:: Extract to read ::
# Last year's P60 has been lost-do I request a replacement from Revenue or the employer



## Drumraven (25 Nov 2008)

What if the employer no longer exists?

Thanks


----------



## MaryBe (25 Nov 2008)

*Re: Last year's P60 has been lost-do I request a replacement from Revenue or the empl*

If your employer still 'exists' you should be able to get a copy of your P60.  Most companies are computerised and copies can be very simply printed.  If your employer does not 'exist' revenue will have all your details as supplied by your employer through the P35.  You need to have your PPSN for the revenue to give you your details.


----------



## Towger (25 Nov 2008)

*Re: Last year's P60 has been lost-do I request a replacement from Revenue or the empl*

There is no requirement for your Employer is issue a new P60. I fact, I think they are not supposed to. Revenue / Social Welfare should have your details from your P35.


----------



## carrielou (25 Nov 2008)

*Re: Last year's P60 has been lost-do I request a replacement from Revenue or the empl*

I think it is a P21 that you request from the tax office.


----------



## Black Sheep (26 Nov 2008)

*Re: Last year's P60 has been lost-do I request a replacement from Revenue or the empl*

It is unlikely that your employer will issue a copy of P60 (He shouldn't). So unless you need it specifically for Mortgage or Higher education Grant a statement of earnings or your last payslip of that tax year will usually suffice.

:: Material shown ::
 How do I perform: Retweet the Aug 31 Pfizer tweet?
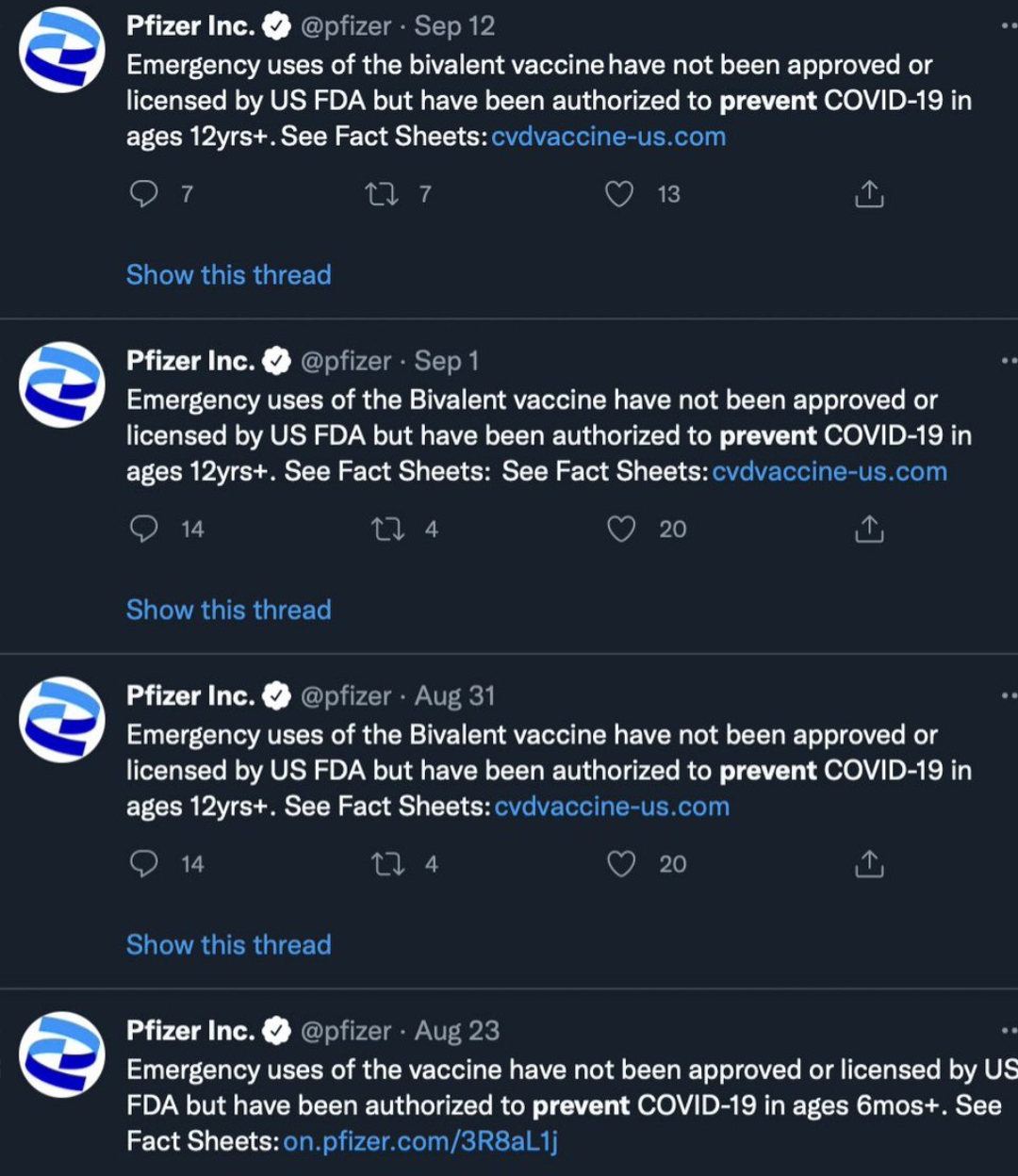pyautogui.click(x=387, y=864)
==
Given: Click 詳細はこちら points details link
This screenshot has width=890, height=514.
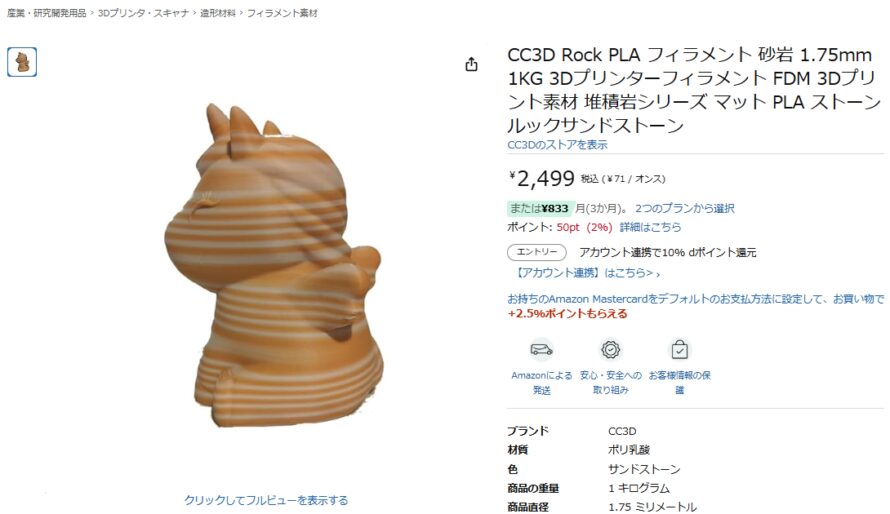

:: What is asked ::
1. List the usernames of everyone who posted in the forum thread about replacing a lost P60.
2. Write out the portion of the P60 thread from "There is no" to "carrielou (25 Nov 2008)".
The records are separate material and do not belong to the thread.

:: Answers to each task ::
1. Drumraven, MaryBe, Towger, carrielou, Black Sheep

2.
There is no requirement for your Employer is issue a new P60. I fact, I think they are not supposed to. Revenue / Social Welfare should have your details from your P35.


----------



## carrielou (25 Nov 2008)